▶ **EXCERPTED TEXT**:
--- START ---

Request Encryption Audit completed by Cure53
We present below the encryption audit report written by Cure53 and our action plan.
Encryption is what allows users to keep ownership of their data. Before reading the audit report, it is relevant to remind how this works very briefly. Our network allows end-to-end encrypted invoice sharing, between multiple parties: the invoice issuer, the payer, a CPA, an auditor, etc. When sending an invoice to the network, all the data is encrypted with a key, which is then encrypted with the public keys of the payer and issuer. They can later grant permissions to third-parties.
The scope of collaboration with Cure53 included the audit and answers to a few questions.
The report revealed 3 identified vulnerabilities with severity from Low to Medium. Below you can find a summary of these findings, as well as the actions which were taken to answer each of them.
We want to thank Dr.-Ing. M. Heiderich and Dr. N. Kobeissi for their precious advice, for their seriousness and for their interest in our project. We can only provide end-to-end encryption to our users with good serenity thanks to them.

--- END ---

▶ **WHAT IS NEEDED**:
Keep writing the Cure53 encryption audit post from its last sentence onward.

▶ **DATA RECORDS**:

--- START ---

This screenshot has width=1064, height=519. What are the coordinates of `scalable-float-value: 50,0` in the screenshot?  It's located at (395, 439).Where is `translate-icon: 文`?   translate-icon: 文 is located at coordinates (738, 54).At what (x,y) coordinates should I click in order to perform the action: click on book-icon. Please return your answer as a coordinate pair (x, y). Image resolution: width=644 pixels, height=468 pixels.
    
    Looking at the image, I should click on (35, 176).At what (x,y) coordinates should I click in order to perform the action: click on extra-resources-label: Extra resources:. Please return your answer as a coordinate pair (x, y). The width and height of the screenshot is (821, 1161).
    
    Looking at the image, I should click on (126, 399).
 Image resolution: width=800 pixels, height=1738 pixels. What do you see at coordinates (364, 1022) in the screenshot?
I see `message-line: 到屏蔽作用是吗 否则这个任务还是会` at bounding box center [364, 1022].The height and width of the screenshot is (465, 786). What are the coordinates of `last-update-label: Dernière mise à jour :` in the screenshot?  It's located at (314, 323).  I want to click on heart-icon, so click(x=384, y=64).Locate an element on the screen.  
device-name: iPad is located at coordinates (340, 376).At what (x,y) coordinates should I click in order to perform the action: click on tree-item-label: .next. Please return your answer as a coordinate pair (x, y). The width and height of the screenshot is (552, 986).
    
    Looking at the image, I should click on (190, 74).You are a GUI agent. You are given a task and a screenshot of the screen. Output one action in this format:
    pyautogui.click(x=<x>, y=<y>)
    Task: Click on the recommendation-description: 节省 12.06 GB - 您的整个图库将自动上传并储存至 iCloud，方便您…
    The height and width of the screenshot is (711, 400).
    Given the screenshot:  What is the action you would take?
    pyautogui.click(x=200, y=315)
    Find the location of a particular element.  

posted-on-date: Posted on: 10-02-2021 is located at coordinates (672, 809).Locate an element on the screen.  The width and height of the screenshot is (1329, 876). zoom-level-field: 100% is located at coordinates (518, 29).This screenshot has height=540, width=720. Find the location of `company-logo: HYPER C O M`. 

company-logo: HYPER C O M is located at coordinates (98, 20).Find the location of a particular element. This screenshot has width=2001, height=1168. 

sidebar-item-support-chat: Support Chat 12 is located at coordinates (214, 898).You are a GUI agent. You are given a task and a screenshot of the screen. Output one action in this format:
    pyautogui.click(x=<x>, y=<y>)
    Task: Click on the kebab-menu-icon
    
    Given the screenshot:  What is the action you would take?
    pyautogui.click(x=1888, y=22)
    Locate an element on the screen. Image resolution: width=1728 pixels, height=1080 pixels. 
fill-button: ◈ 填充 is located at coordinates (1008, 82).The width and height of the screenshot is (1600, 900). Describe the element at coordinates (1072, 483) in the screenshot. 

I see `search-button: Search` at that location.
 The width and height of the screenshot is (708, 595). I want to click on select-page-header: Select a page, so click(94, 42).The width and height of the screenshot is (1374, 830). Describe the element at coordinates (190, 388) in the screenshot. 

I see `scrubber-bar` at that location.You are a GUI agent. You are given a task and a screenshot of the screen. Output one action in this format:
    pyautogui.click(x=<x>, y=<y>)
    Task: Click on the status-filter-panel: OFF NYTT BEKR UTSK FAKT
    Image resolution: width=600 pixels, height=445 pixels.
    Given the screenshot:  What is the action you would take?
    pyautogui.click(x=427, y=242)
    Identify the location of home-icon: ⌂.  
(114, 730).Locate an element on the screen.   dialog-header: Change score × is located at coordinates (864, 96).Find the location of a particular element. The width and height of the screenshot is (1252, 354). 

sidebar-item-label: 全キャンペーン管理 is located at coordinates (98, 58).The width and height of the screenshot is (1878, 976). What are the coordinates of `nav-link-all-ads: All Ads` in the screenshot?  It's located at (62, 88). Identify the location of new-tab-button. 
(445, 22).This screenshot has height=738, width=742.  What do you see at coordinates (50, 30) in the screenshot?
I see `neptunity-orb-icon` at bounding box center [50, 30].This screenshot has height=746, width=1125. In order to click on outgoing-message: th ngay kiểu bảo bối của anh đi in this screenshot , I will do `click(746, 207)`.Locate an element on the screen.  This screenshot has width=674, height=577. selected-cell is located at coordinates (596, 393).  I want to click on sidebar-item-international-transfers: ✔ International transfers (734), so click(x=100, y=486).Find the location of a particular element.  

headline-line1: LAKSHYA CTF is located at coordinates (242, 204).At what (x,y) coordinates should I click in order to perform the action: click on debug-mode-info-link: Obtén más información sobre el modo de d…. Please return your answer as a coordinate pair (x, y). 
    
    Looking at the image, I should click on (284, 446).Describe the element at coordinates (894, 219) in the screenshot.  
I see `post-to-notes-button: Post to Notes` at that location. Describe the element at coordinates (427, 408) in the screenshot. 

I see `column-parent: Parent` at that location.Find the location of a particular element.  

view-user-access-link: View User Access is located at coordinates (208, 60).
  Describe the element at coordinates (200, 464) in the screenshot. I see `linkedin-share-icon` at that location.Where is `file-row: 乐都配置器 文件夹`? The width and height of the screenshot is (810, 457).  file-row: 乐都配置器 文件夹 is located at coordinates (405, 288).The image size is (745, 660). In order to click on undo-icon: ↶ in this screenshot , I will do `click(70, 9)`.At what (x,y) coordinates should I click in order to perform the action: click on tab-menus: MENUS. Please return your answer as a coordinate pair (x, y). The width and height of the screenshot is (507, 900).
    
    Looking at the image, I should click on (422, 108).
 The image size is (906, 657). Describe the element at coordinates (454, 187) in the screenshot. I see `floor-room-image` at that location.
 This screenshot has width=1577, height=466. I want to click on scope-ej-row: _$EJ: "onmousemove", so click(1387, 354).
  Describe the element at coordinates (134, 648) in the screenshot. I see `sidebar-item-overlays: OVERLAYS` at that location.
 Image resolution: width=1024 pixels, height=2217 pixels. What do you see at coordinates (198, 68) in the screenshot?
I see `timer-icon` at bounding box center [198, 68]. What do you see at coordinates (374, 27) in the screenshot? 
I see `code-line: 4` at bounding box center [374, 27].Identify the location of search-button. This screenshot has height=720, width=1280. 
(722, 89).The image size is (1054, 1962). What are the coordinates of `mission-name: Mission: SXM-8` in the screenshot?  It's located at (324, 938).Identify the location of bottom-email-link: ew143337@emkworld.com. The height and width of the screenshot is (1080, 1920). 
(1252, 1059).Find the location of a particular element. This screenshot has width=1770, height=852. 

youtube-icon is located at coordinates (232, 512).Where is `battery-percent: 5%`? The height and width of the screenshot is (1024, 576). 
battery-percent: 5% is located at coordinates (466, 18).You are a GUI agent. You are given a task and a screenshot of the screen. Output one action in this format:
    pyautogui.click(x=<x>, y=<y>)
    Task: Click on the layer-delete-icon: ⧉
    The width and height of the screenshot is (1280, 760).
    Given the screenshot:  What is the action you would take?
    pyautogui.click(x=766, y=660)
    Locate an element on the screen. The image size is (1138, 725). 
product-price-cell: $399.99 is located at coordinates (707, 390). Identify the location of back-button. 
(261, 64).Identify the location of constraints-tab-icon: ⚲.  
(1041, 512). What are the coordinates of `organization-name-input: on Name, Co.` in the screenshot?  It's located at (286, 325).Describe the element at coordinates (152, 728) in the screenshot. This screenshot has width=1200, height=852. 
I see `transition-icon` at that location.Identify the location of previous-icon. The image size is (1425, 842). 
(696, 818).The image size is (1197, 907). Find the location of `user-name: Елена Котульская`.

--- END ---

▶ **WRITTEN ANSWER**:
These findings were all implemented and released in June: https://github.com/RequestNetwork/requestNetwork/commits/master
RN-01-001 WP1: Insecure PRNG for cryptographic material (Low)
- Description: Use of a not cryptographically secure pseudorandom number generator to generate the salt of the payment reference
- Severity: This salt is used only to generate the payment reference. It can not lead to fraud.
- Action: change the call Math.random() by crypto.randomBytes()
- Status: fixed – Commit
RN-01-006 WP1: Encryption scheme reveals plain-text oracle (Medium)
- Description: The encrypted content is highly predictable (following a standard and normalized JSON structure). This could allow an attacker to use the hash to guess the content by brute-force.
- Severity: Although the JSON structure is fixed, all the transactions of the protocol include a signature. This signature adds non-predictable 60+ bytes that make the brute-force attack infeasible. Users should also consider that there are not enough requests existing at the moment of the audit to make any kind of brute-force attack.
- Action: Use the authenticated encryption algorithm aes-256-gcm instead of aes-256-cbc and remove the hash.
- Status: fixed – Commit 1 & Commit 2
RN-01-007 WP1: No integrity from symmetric encryption (Medium)
- Description: The encryption algorithm aes-256-cbc does not provide cryptographic integrity.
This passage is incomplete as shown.